DIRECTIONS FOR THIS TASK => Count the lines in the material below that contain the string "Viewport", with case counting. Reply with the number only.

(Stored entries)
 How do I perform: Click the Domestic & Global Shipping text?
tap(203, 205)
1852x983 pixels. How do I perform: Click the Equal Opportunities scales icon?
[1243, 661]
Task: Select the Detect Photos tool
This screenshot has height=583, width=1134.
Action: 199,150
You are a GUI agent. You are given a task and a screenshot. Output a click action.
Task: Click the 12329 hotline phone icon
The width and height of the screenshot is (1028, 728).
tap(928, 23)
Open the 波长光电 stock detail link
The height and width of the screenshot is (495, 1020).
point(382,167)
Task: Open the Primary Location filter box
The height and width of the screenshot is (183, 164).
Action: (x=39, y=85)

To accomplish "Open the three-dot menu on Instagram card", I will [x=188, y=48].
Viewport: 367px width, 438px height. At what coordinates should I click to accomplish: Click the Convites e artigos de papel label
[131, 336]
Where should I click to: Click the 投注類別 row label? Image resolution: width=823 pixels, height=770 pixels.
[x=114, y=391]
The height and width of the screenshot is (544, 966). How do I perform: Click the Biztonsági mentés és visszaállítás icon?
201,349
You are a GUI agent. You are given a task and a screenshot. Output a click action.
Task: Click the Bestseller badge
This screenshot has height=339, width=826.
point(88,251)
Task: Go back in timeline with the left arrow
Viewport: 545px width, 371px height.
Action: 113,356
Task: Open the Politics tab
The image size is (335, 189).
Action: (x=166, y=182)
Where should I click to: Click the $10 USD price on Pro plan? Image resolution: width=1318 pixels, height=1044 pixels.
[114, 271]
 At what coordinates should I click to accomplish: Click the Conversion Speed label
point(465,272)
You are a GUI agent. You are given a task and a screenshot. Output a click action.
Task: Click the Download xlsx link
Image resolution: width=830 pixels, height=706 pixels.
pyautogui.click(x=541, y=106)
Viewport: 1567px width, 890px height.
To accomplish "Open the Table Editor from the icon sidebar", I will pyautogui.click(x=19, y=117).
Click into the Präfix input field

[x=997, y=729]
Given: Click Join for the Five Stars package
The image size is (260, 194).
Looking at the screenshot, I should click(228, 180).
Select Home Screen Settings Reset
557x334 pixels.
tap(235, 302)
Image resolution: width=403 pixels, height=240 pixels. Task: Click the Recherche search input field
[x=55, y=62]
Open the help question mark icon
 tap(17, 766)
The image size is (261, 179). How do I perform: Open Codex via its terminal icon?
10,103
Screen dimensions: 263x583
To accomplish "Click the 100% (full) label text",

FULL ANSWER => 3